I’ll get to my detailed thoughts in the Reactions section. 

But listening to JT’s albums got me thinking about “album rock.”  So, here’s a little story about my own personal history with this form. 

The first record album (as opposed to single songs on discs what we used to call 45s) I ever bought was The Beatles’ Twist and Shout.  The Beatles’ early albums have this weird history.  As they were taking over the world with their early work, there were different albums released in different countries.  The album called Twist and Shout (which also included their classic cover of the Isley Brothers’ original hit) was a Canadian release.  It wasn’t released in the UK or the US, but you’d find songs from this Canadian release on other Beatles albums released in other countries. 

Anyway, I didn’t know that when I bought it when I was about eight years old.  I do remember seeing it at Anderson’s Records, a wonderful little music shop in a strip plaza called the Bayview Mall near our house in the northern Toronto suburb of Willowdale.  I’d wander up there and look through the albums.  Ha, this was the ‘60s, when you could be eight years old, your mom had no idea where you were, and she didn’t freak out about that.  As long as I got home in time for dinner, I was free to roam.  That’s the way it was back then. 

I’d spend hours looking over the albums in Anderson’s shop.  But I never had the money to buy them.  I was eight!  But when it came to the Beatles’ Twist and Shout album, I’d been hearing the songs on 1050 CHUM-AM and I was dying to get it. 

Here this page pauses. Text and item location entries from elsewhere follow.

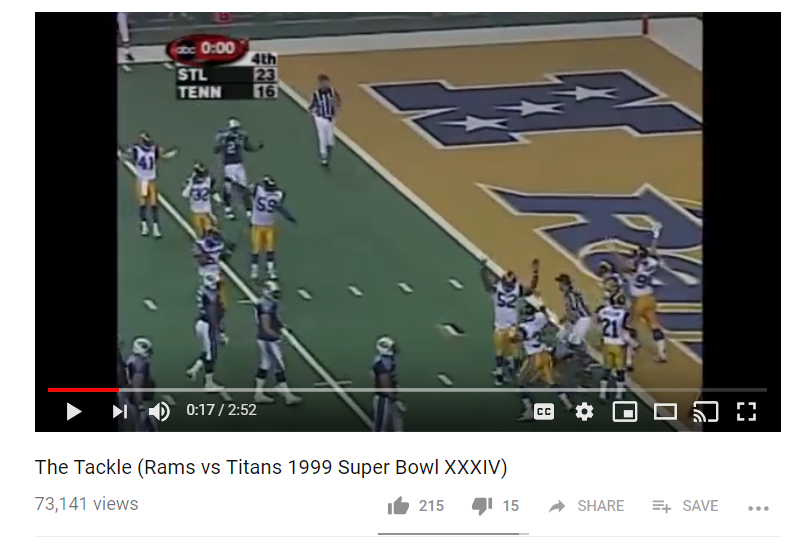Viewport: 793px width, 543px height.
Task: Cast video to a TV
Action: tap(706, 412)
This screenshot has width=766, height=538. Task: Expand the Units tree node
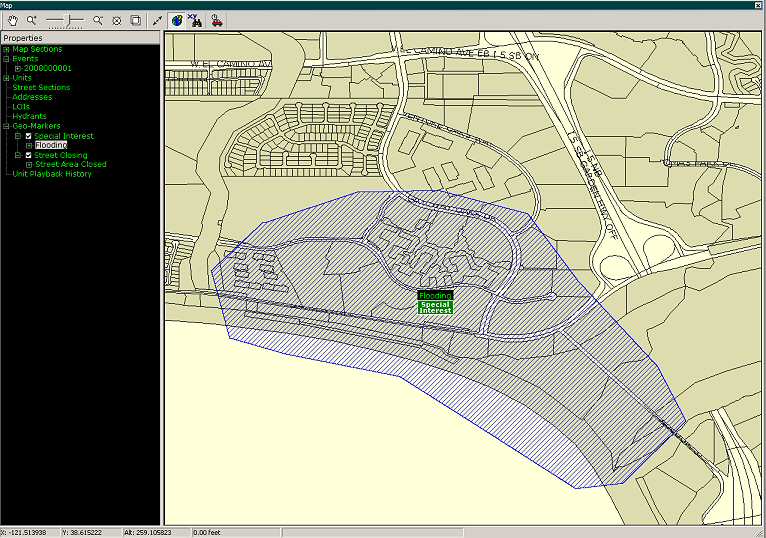(6, 78)
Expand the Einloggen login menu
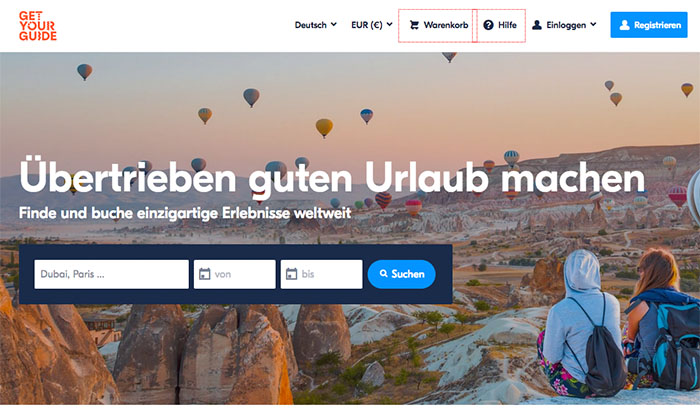Screen dimensions: 700x416 564,25
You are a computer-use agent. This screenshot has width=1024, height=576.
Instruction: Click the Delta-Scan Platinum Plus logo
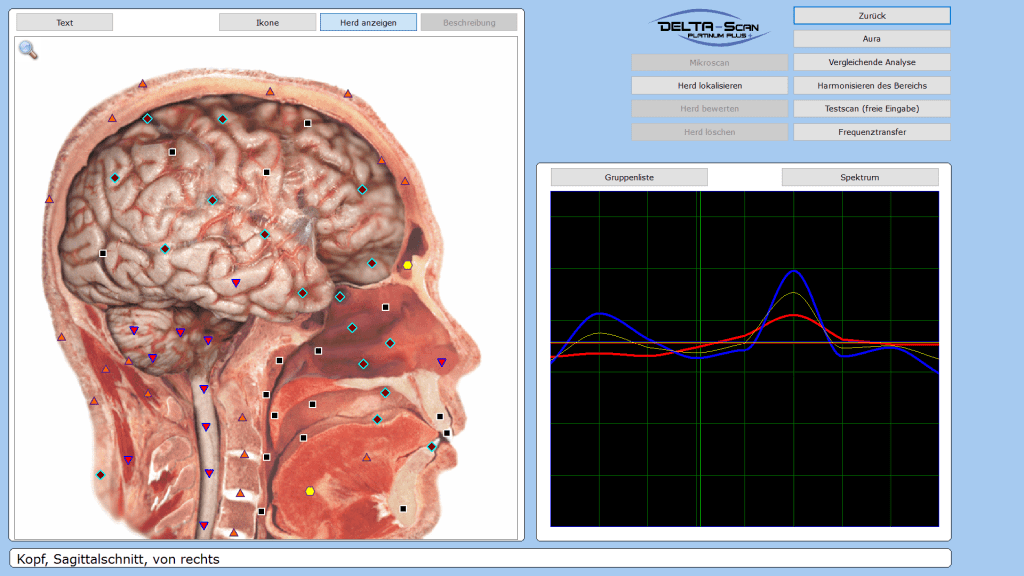point(709,27)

When I finally saved up enough allowance money, I was in Anderson’s with my family.  I think we’d just been to the diner in the plaza (a great, old school joint where I always feasted on my favourite diner dinner – the hot hamburger sandwich).  We went over to record shop and I proceeded to haul out my $4.99 in change so I could be the proud owner of Twist and Shout.  “He’s been going nuts for this record,” my mom said to the owner, George Anderson (I later found out he was also a musician in the Toronto Symphony Orchestra).  “Ah, yeah,” he chuckled, “I’ve been seeing him up here for weeks.”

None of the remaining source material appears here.